- Extracted material
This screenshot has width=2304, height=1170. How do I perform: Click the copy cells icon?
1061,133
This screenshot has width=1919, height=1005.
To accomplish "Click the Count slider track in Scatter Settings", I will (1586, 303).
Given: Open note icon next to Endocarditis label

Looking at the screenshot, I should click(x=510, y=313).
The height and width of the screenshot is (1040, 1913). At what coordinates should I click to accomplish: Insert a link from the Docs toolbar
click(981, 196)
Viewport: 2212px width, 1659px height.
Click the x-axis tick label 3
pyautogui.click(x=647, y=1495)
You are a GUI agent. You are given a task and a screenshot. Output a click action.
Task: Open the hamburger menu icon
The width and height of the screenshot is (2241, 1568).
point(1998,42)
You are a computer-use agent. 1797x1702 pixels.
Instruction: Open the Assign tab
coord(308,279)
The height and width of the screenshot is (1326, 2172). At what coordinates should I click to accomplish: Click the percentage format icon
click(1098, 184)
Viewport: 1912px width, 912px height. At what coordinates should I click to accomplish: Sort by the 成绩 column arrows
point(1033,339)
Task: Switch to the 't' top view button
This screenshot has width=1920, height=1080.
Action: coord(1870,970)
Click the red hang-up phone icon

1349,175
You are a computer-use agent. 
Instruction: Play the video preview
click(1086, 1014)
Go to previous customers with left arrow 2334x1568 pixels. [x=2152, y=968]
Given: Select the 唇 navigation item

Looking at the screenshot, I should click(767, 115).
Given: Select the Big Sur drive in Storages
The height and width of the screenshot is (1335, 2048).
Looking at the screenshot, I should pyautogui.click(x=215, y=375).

- Work request
Restate exactly, and only, the line containing "Given: Select the Big Sur drive in Storages" together with all lines after it to the end of the material.

- Output
Given: Select the Big Sur drive in Storages
The height and width of the screenshot is (1335, 2048).
Looking at the screenshot, I should pyautogui.click(x=215, y=375).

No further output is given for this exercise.